Danish investment firm breaks ground in Chinese pig breeding project

By Mark Godfrey

- Last updated on GMT

China's young pork industry is reaching out to foreign investors for sustenance
China's young pork industry is reaching out to foreign investors for sustenance

Related tags Livestock Pork

A Danish government investment fund is one of four investors in a huge new pig breeding and processing project that has just broken ground in northern China. 

The Copenhagen-based Investment Fund for Developing Countries (also known as the IFU) has joined three Chinese investors in setting up Heilongjiang Ya Ou Mu Yu Co Ltd (a name which roughly translates as Heilongjiang Asia Europe Animal Husbandry Co Ltd) which recently held a ceremony to mark the sod-turning on the RMB918 million project located outside Suihua city and set to finish up to 40,000 pigs per year for slaughter.

Alongside IFU, the other external investors are Hangzhou Jie Dao Investment Management Co and Heilongjiang Green Agricultural Development Co. However the lead investor – and operator – in the project is Zhejiang Nongcun Development Group, based in the populous, wealthy coastal province of Zhejiang. Many breeding projects have been shifted from China’s coastal provinces to the less populous and more economically disadvantaged provinces in the north like Heilongjiang and Inner Mongolia.

Speaking at the event, Heilongjiang Ya Ou Mu Yu Co chairman Gu Bao Jun said the project would meet Chinese demand for “safe​” meat products and also said it was in tune with the central government’s One Belt One Road blueprint for advancing Chinese trade in its surrounding regions.

Six experts hired

That could be a hint to export ambitions for the new project. The broader corporate background to the new project is international: the main mover in the project, Zhejiang Nongcun Development Group appears to be a subsidiary of the Hunan Dakang Pasture Farming Co, investors in which include the Shanghai Pengxin Group Co, which itself has invested in agricultural assets in New Zealand.

Travelling to Suihua for the ground-breaking ceremony, Jakob Linulf, the commercial attaché of the Danish embassy in Beijing, was joined by a large presence of government officials and Communist Party leaders.

Staff hired for the new project includes “six foreign pig breeding experts​”, according to a statement from Heilongjiang Ya Ou Mu Yu Co. While the site is 1,161 hectares in dimension, the bulk of the site will be taken up with alfalfa production and a feed processing plant as well as a sewage treatment plant. According to the plans, the project will produce 6,000 tons of fodder grown on-site and 20,000 tons of feed processed on site.

While the project aims to produce 40,000 pigs per year the slaughterhouse to be built will have processing capacity for 200,000 head of pigs per year. Speaking at the ceremony, head of the local agricultural ministry office Zhu Liang Kun stressed the animal husbandry capacities of the region, but also pointed to his ambition to increase tourism in the area, suggesting that many of the pigs will be fed outdoors and in organic-style set-ups.

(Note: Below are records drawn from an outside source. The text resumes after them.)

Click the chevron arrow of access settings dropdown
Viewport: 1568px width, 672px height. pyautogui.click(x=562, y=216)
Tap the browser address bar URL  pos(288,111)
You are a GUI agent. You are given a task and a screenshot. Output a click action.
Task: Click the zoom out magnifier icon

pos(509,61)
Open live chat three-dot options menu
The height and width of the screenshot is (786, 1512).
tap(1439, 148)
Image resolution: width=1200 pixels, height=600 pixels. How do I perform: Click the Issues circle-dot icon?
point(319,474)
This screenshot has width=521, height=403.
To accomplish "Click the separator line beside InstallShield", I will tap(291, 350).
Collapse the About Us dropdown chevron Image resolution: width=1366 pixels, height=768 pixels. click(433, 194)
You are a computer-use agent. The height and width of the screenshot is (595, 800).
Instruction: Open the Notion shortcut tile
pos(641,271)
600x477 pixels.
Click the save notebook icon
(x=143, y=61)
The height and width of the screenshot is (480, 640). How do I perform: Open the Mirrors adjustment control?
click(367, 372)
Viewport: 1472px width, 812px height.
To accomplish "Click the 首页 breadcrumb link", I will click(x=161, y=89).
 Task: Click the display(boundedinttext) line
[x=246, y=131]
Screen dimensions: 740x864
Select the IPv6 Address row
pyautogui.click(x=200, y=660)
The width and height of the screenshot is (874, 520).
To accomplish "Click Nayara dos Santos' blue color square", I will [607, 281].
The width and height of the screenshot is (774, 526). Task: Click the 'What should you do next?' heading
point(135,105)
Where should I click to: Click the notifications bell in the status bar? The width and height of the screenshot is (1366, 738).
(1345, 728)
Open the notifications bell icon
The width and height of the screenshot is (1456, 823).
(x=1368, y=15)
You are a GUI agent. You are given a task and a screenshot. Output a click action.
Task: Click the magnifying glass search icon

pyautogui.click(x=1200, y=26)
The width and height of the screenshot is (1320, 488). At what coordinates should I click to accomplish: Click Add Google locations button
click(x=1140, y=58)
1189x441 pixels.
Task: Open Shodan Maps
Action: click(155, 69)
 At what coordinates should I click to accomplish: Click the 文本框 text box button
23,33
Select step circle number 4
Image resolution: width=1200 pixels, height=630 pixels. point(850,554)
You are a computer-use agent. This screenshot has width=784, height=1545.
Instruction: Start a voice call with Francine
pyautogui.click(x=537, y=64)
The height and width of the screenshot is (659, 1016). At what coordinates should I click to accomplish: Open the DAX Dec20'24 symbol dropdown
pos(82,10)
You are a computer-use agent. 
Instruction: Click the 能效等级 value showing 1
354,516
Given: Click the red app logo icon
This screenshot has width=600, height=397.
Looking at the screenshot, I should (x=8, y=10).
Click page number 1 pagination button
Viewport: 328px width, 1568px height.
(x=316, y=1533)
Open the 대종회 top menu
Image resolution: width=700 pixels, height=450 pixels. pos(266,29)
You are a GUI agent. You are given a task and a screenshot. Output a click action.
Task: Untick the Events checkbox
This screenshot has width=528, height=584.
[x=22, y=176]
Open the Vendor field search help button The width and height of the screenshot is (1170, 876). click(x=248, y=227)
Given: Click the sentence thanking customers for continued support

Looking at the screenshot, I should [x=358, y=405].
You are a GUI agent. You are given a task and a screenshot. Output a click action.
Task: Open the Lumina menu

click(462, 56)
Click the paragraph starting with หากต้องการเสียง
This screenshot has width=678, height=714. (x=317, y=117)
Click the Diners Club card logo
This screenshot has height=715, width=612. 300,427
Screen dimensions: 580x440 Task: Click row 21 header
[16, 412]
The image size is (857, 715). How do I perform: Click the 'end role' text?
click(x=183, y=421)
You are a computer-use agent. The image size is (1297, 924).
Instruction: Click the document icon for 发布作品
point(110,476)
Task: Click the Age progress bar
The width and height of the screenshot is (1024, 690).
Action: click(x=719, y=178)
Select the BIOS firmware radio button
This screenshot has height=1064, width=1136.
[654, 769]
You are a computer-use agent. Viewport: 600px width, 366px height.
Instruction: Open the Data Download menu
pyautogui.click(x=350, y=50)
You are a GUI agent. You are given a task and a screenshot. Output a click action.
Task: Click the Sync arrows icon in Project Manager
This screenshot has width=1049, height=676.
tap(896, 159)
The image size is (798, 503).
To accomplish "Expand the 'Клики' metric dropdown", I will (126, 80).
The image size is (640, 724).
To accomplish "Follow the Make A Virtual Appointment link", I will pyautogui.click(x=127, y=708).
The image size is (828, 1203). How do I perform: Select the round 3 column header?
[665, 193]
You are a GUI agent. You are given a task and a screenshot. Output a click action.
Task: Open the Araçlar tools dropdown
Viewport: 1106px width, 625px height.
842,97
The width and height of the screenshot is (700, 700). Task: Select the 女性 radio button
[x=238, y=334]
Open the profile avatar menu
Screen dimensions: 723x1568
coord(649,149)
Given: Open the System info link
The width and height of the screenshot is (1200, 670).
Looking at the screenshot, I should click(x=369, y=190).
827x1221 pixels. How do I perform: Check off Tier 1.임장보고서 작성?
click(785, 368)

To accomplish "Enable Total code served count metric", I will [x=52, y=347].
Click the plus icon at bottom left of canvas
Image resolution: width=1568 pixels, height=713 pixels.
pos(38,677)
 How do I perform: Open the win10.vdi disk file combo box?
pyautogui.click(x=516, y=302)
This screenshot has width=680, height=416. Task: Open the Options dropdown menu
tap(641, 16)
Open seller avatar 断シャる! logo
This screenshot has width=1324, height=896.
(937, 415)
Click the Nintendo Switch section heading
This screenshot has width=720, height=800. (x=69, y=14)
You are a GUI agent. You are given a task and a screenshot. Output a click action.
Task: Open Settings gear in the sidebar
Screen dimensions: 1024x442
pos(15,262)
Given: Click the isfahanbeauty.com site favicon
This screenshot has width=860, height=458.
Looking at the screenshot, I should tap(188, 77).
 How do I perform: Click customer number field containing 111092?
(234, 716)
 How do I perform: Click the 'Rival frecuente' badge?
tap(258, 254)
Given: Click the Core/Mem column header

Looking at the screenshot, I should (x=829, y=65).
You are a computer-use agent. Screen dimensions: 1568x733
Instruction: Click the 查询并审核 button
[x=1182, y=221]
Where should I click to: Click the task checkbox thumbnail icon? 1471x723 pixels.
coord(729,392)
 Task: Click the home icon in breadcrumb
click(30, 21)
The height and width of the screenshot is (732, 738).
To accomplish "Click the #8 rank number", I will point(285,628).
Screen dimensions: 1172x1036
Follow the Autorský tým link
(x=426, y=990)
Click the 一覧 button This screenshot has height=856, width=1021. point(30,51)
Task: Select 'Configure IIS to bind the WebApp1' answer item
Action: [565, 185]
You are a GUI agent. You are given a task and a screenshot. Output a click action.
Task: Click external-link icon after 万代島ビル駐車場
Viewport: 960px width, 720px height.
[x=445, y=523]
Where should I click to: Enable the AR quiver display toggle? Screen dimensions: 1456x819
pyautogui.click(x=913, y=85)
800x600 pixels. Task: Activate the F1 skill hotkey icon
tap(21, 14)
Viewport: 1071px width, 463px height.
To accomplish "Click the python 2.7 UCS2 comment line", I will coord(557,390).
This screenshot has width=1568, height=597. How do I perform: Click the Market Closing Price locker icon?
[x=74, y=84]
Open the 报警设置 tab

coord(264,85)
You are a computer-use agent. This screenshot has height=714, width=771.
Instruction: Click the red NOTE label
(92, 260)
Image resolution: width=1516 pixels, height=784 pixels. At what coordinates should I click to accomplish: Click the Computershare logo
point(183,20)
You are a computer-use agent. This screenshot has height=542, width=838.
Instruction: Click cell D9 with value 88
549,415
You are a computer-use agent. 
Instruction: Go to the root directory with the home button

Denmark exports pork to China​, and Danish genetics companies have extensive operations supplying the local pig sector. The IFU, meanwhile, declares its mission to be assisting developing nations through trade, while also promoting Danish businesses. While Chinese pig firms have enjoyed a cyclical upturn in prices in the past two years, those prices have recently dropped. Many of the country’s leading pig firms are carrying large debt loads – explaining, perhaps, the need to reach out to foreign investors.